Reproduce word for word every line from the one containing "This screenshot has width=800, height=665." to the final line of the data below; omit the pictures.
(PROVIDED MATERIAL)
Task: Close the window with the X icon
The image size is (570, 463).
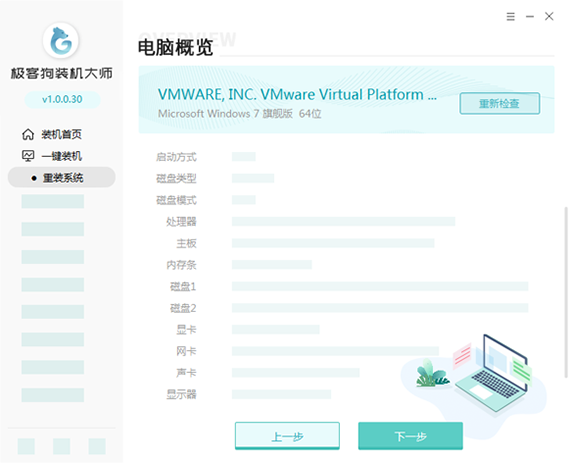Action: point(549,16)
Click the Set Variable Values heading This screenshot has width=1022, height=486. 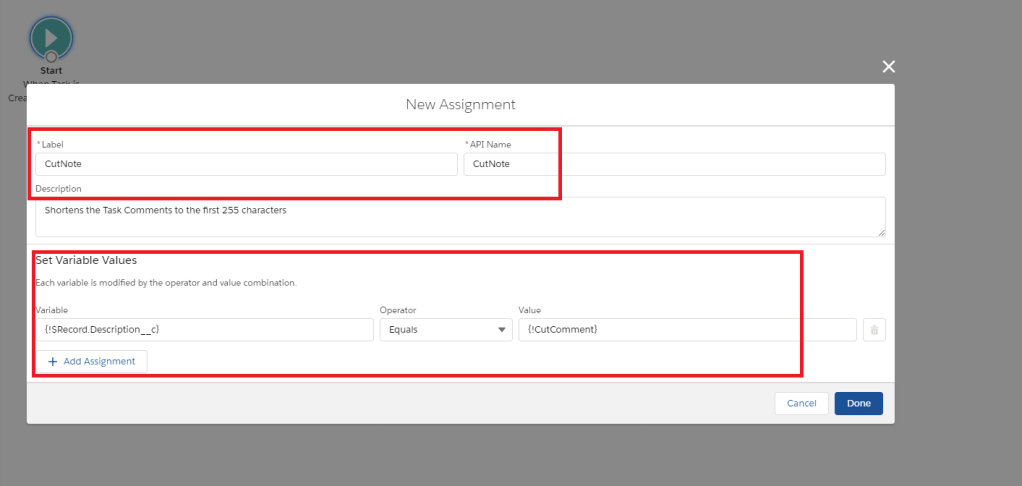pyautogui.click(x=86, y=260)
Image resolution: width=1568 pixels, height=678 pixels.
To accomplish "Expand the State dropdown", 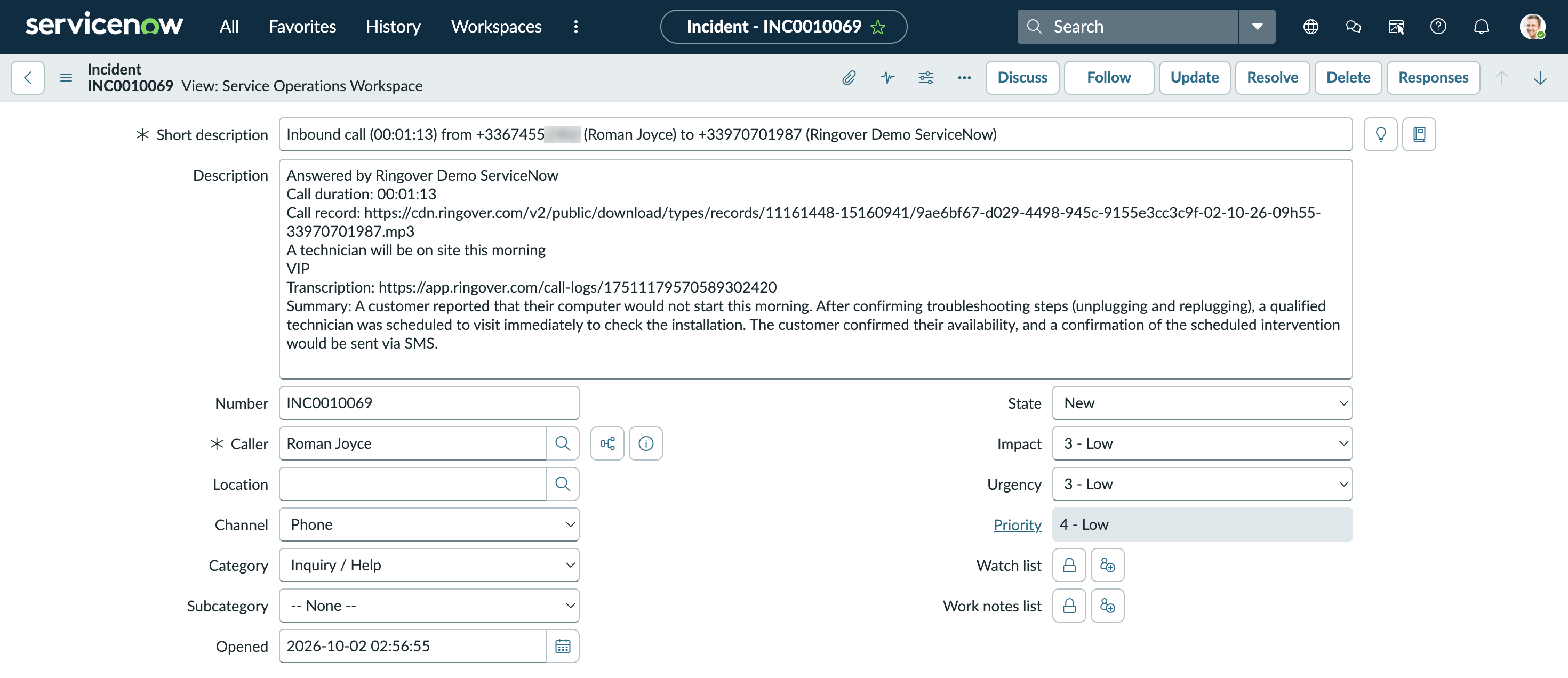I will (1202, 403).
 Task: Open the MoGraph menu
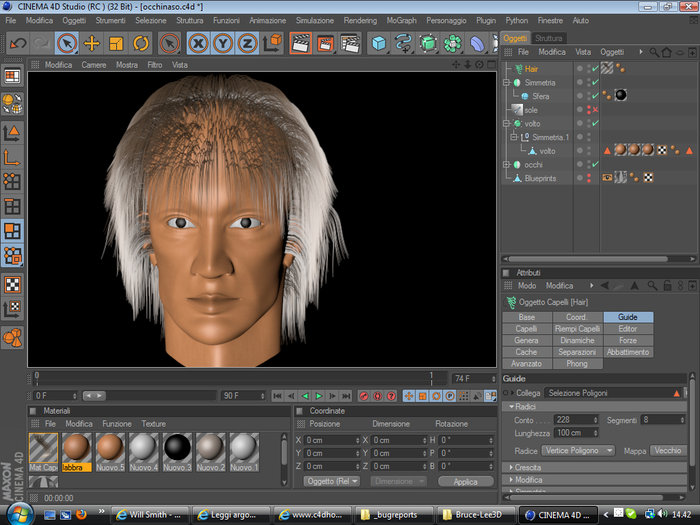point(400,20)
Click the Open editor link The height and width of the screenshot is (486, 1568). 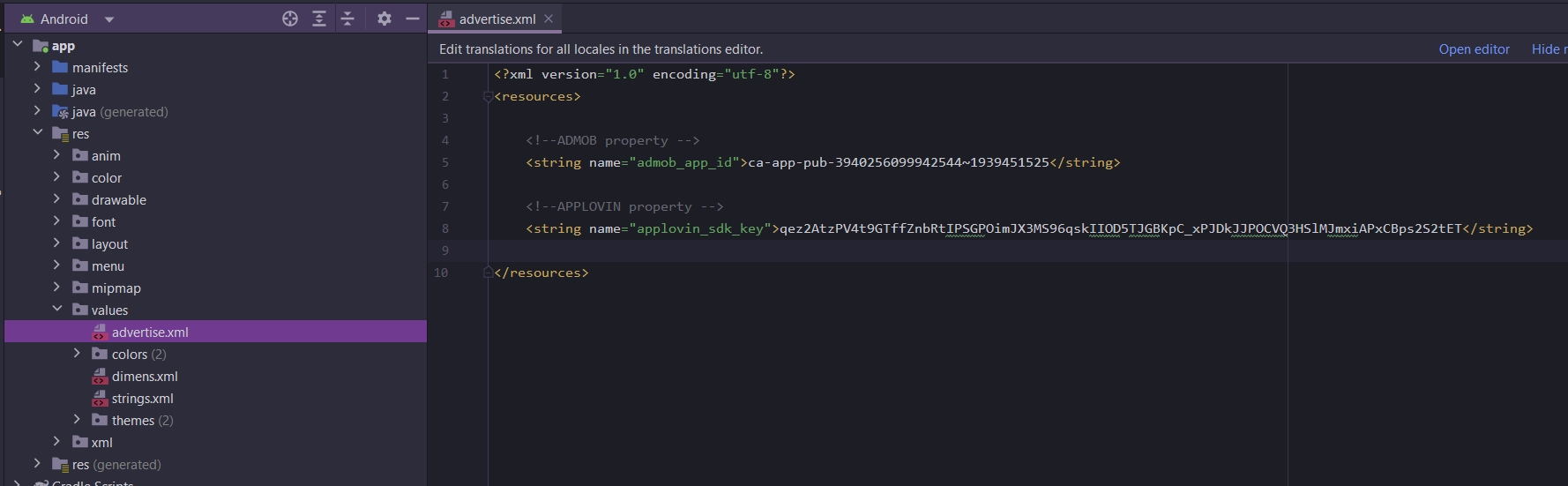pos(1474,49)
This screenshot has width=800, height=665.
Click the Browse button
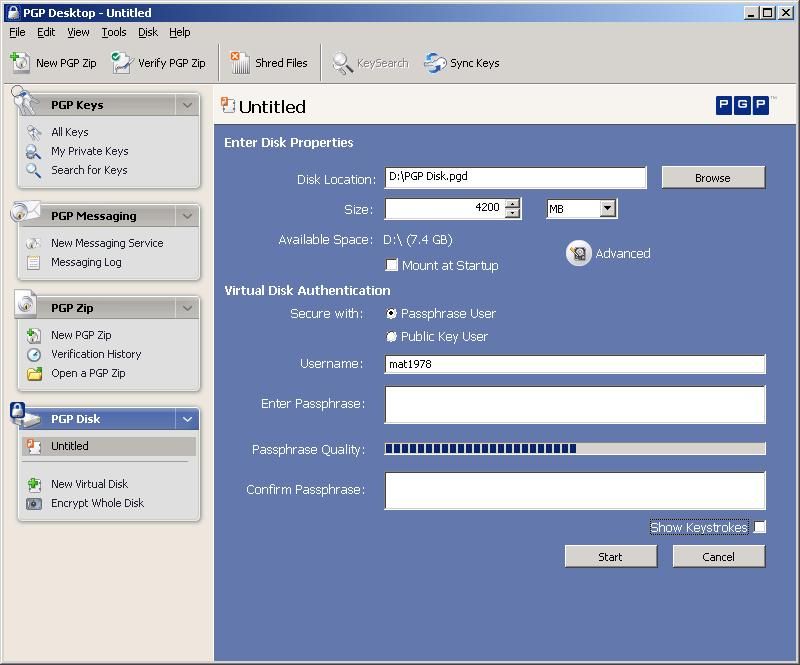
(End PROVIDED MATERIAL)
EXPECTED ANSWER:
This screenshot has width=800, height=665.
Click the Browse button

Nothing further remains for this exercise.